The health service aggregates monitoring information (fault and metrics) of all nodes in the cluster. These information are available from a single point and can be used by PowerShell or across API. The Health Service can raise alerts in real-time regarding event in the cluster. These alerts contain the severity, the description, the recommended action and the location information related to the fault domain. Health Service raises alerts for several faults as you can see below:
The rollup monitors can help to find a root cause of a fault. For example, in order that the server monitor is healthy, all underlying monitor must be also healthy. If an underlying monitor is not healthy, the parent monitor shows an alert.
In the above example, a drive is down in a node. So, the Health Service raises an alert for the drive and the parent node monitor is in error state.

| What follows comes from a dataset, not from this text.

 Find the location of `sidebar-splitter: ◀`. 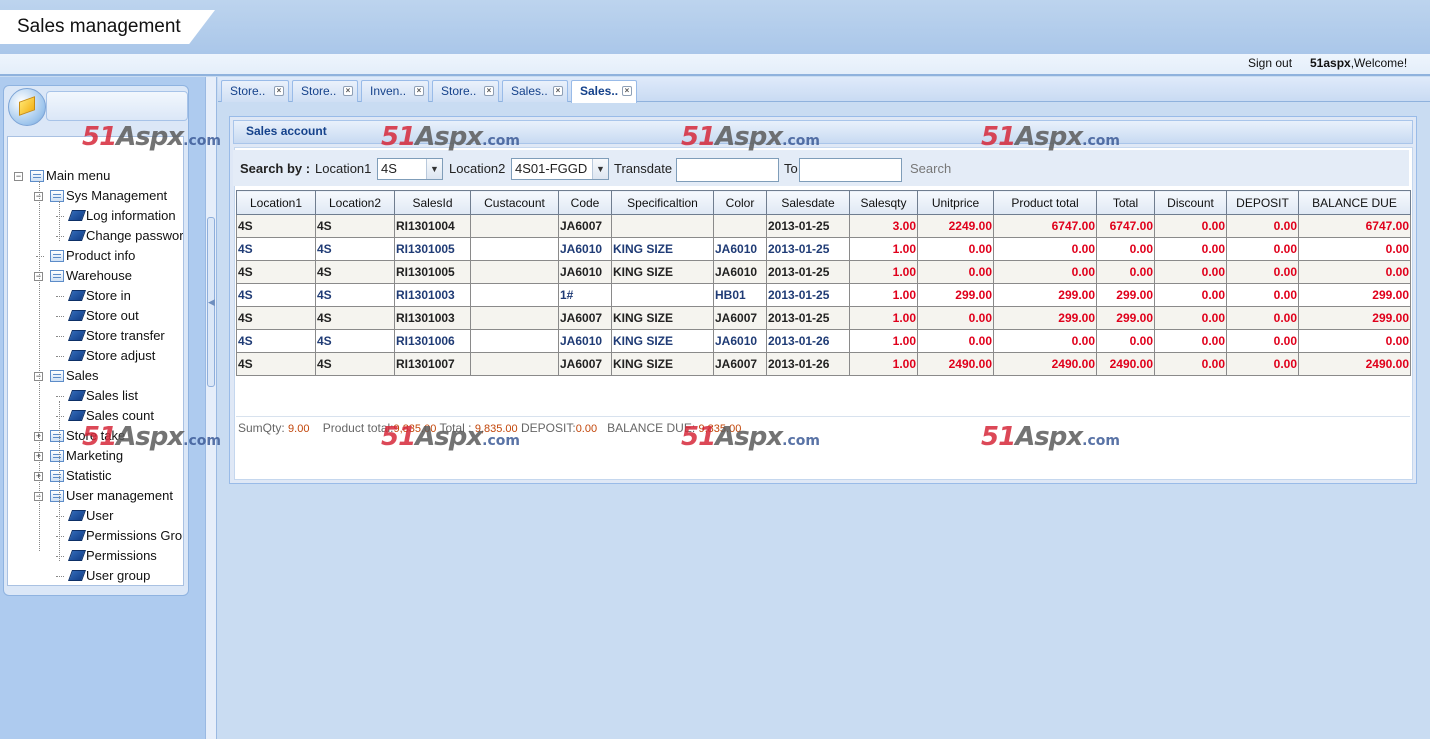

In the next version, the Health Service will be smart. The cluster monitor will be “only” in warning state because the cluster still has enough node to run the service and after all, a single drive down is not a severe issue for the service. This feature should be called severity masking
The Health Service is also able to gather metrics about the cluster such as IOPS, capacity, CPU usage and so on.
Use Cluster Health Service
To show the metrics gathered by the Health Service, run the cmdlet Get-StorageHealthReport as below:
Get-StorageSubSystem *Cluster* | Get-StorageHealthReport
As you can see, you have consolidated information as the memory available, the IOPS, the capacity, the average CPU usage and so on. We can imagine a tool that gather information from the API several times per minute to show charts or pies with these information.
To get current alerts in the cluster, run the following cmdlet:
Get-StorageSubSystem *Cluster* | Debug-StorageSubSystem
To show you screenshot, I run cmdlet against my lab Storage Spaces Direct cluster which is not best practices. The following alert is raised because I have not enough reserve capacity:
Then I stop a node in my cluster:
I have several issues in my cluster! The Health Service has detected that the node is done and that some cables are disconnected. It is because my Mellanox adapters are direct attached to the other node.
This dashboard is not yet available at the time of writing but in the future, Microsoft should releaser the below SCOM dashboard which leverage the Cluster Health Service.
Another example: DataOn Must
DataOn is a company that provides hardware which are compliants with Storage Spaces (Direct). DataOn has also released dashboards called DataOn Must which are based on Health Service. DataOn Must is currently only available when you buy DataOn hardware. Thanks to Health Service API, we can have fancy and readable charts and pies about the health of the Storage Spaces Direct Cluster.
I would like thanks Cosmos Darwin for the topic review and to have left me the opportunity to talk about severity masking.